Copy the material word for word from the line containing "Given: Open the 请选择性别 dropdown" through the end of the material, including both of those lines. Leave the pictures out of your copy.

(Collected data)
__________
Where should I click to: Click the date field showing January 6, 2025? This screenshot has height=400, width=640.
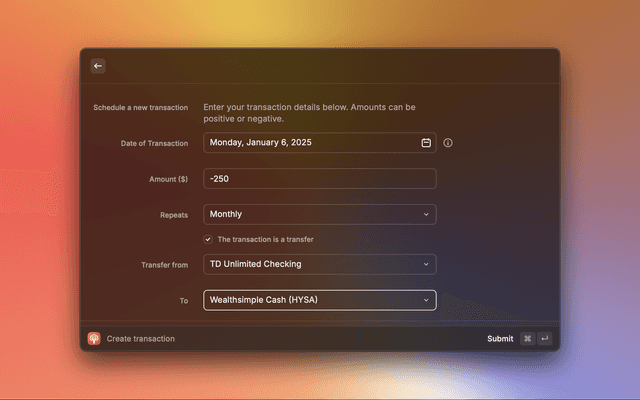pyautogui.click(x=310, y=143)
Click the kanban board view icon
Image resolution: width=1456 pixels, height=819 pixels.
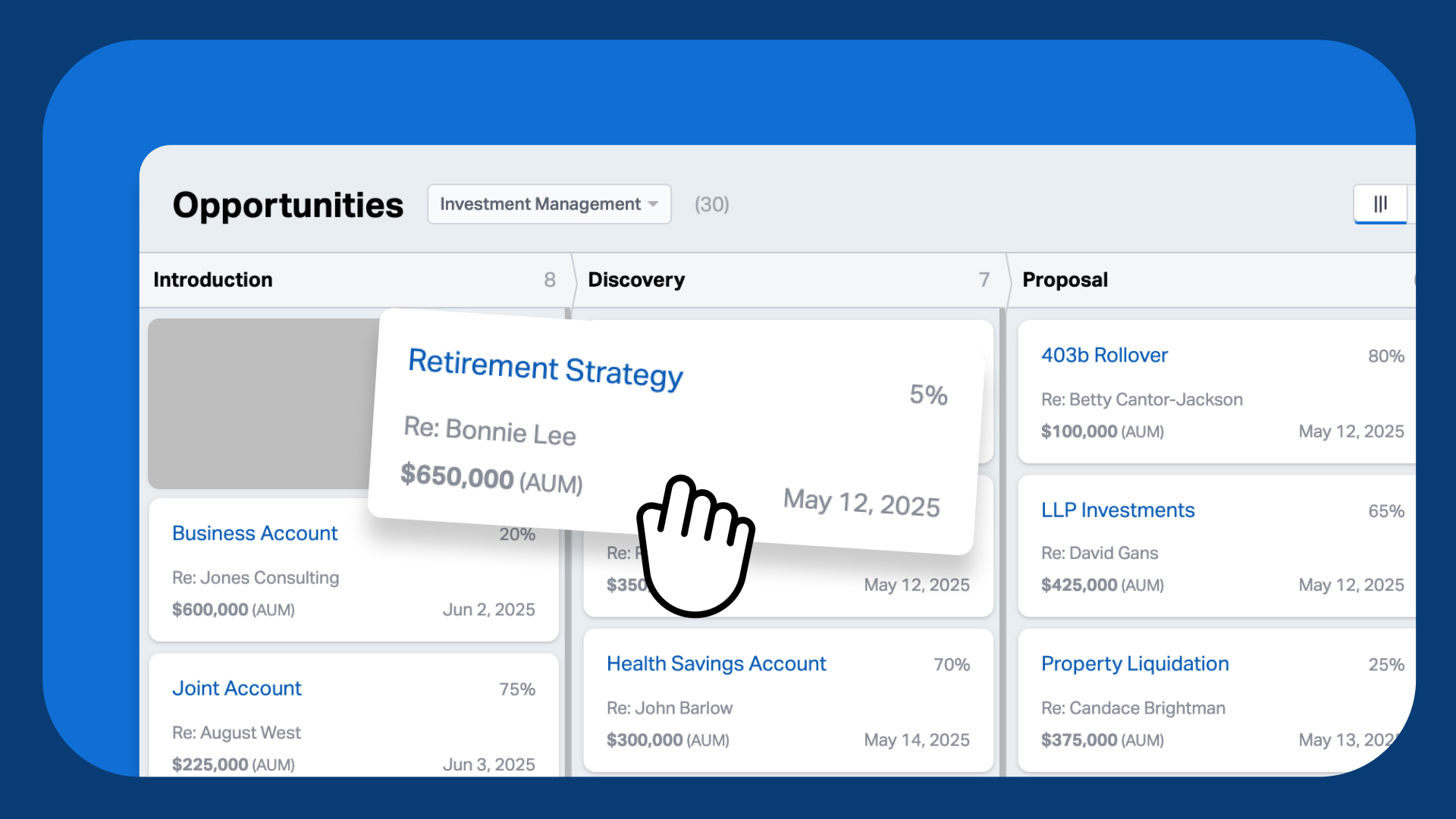[x=1380, y=204]
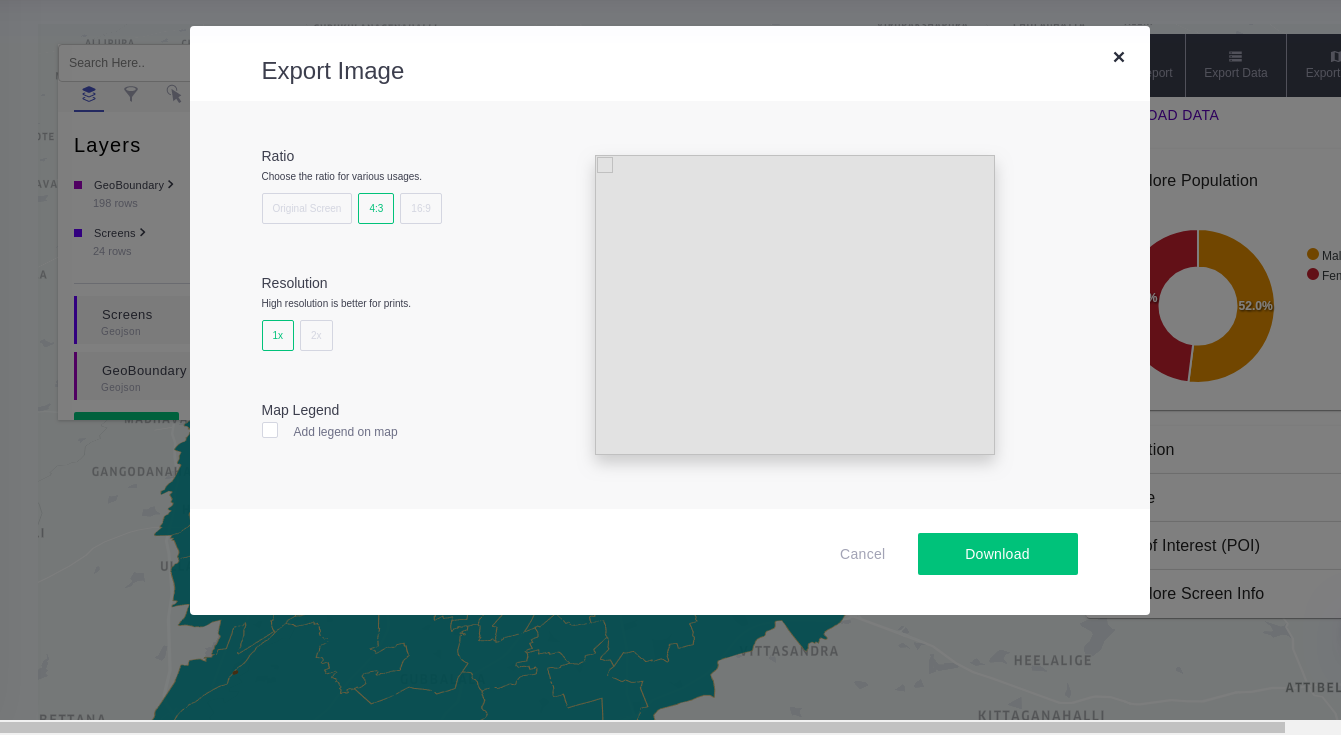Click the Download button
Screen dimensions: 1341x735
pyautogui.click(x=997, y=554)
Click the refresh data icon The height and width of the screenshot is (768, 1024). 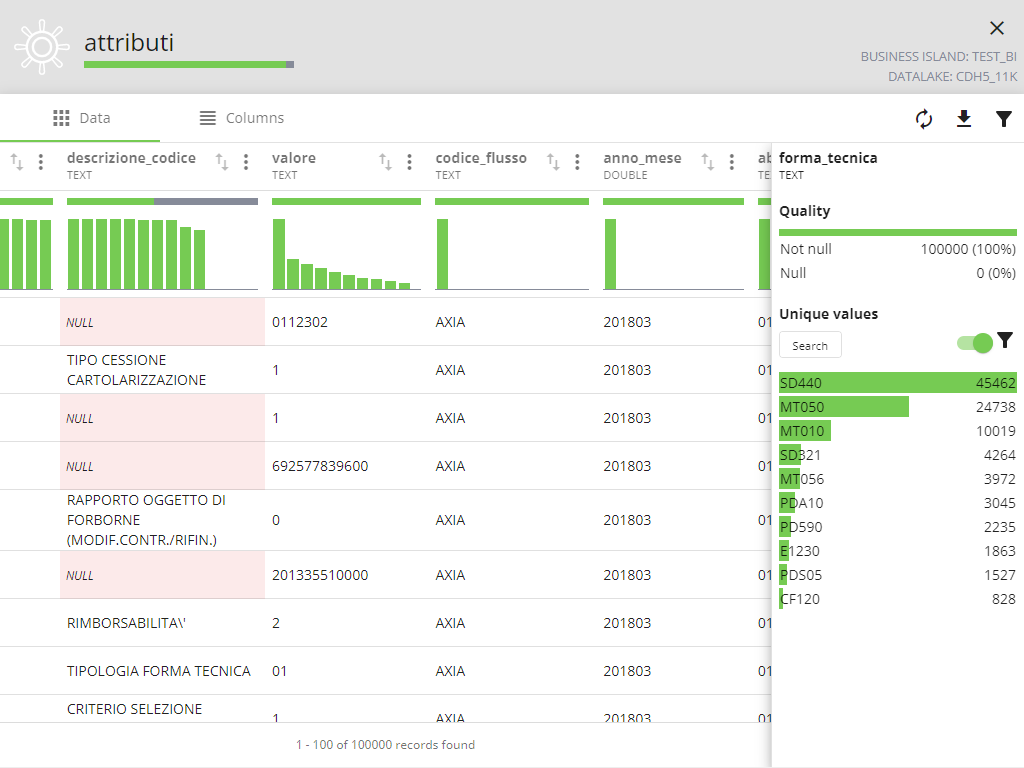tap(924, 119)
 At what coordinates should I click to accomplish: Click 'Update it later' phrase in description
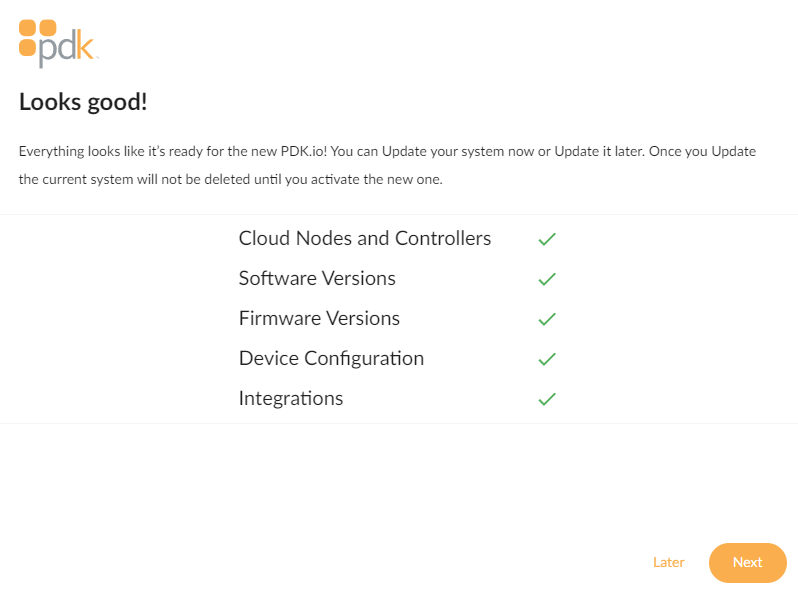[600, 152]
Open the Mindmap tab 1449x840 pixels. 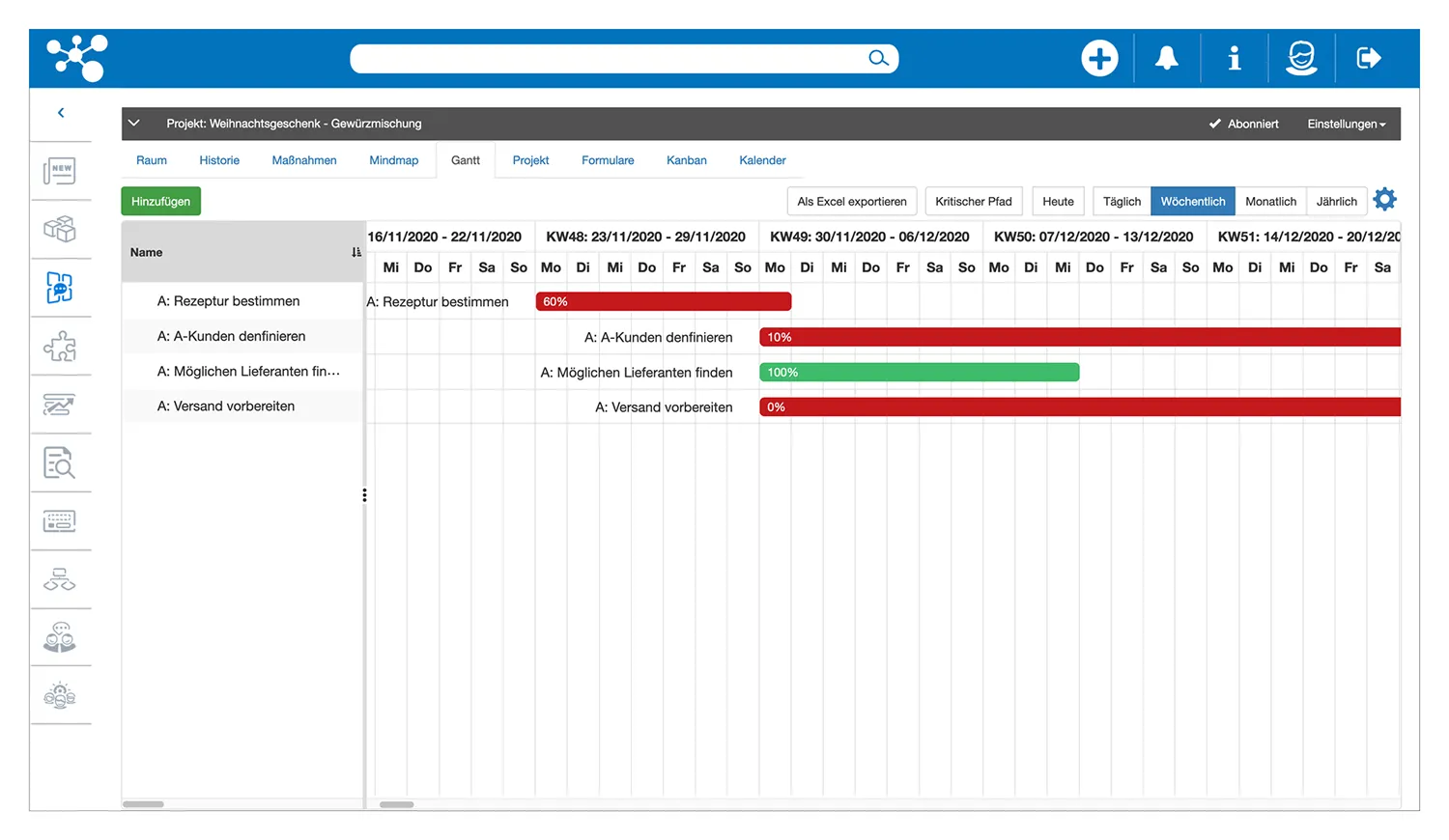[393, 160]
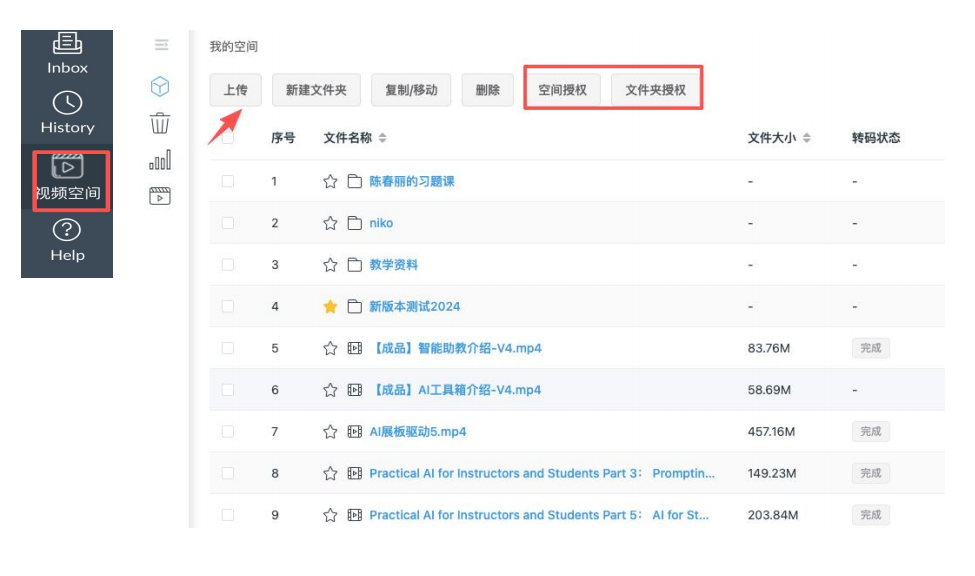This screenshot has height=576, width=975.
Task: Open the Help question mark icon
Action: (67, 240)
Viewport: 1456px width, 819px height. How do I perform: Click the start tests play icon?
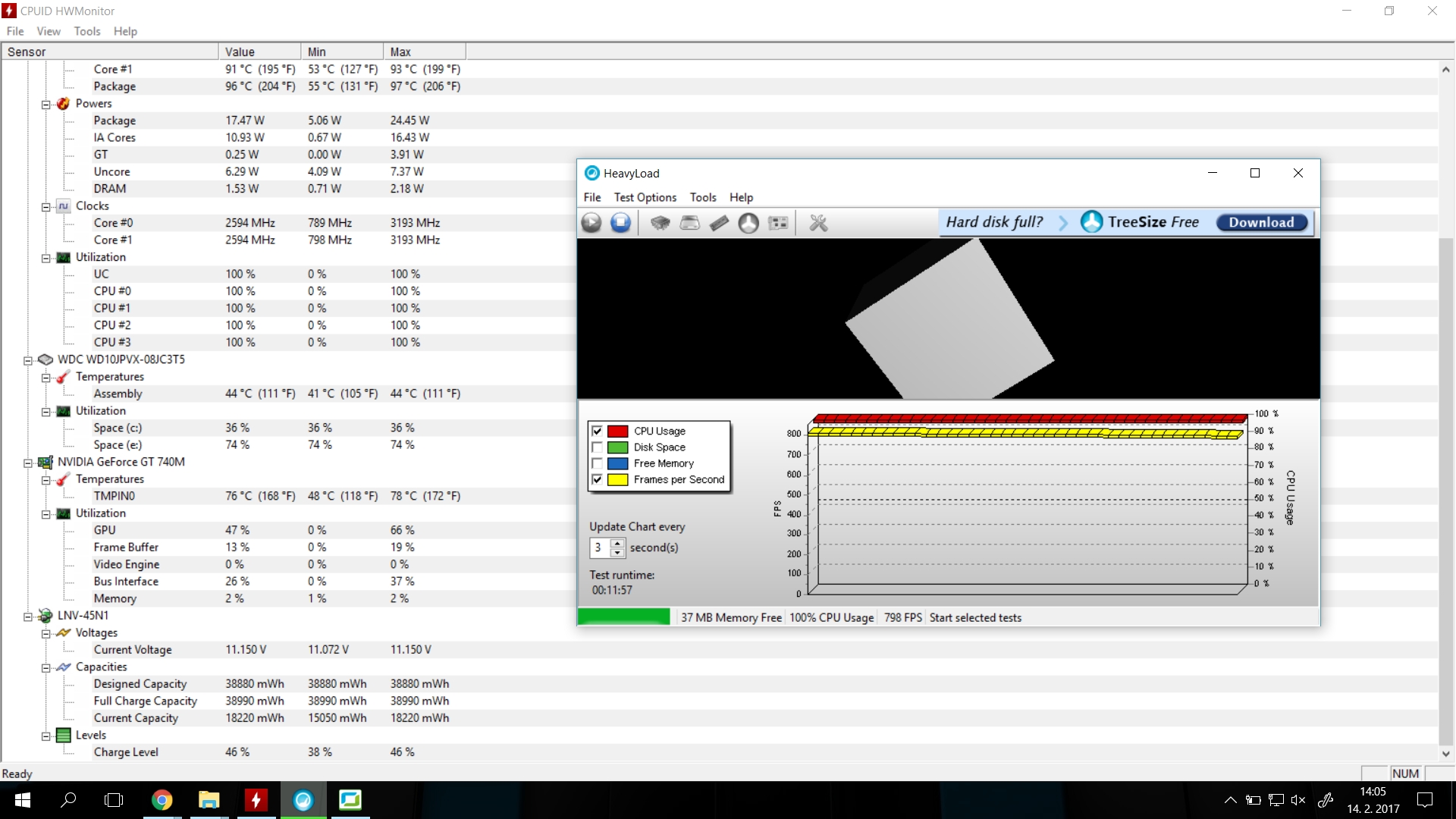pyautogui.click(x=592, y=223)
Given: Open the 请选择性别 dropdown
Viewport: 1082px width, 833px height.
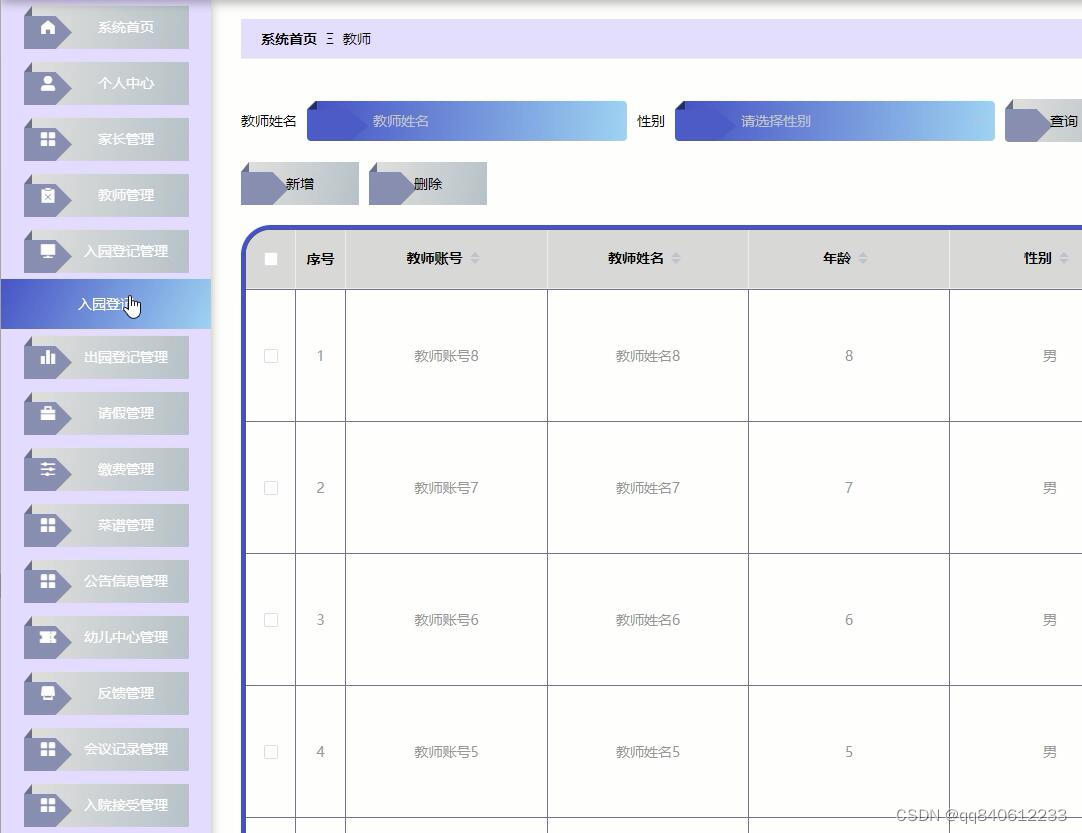Looking at the screenshot, I should (835, 121).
__________
■ **Full output**:
Given: Open the 请选择性别 dropdown
Viewport: 1082px width, 833px height.
Looking at the screenshot, I should (835, 121).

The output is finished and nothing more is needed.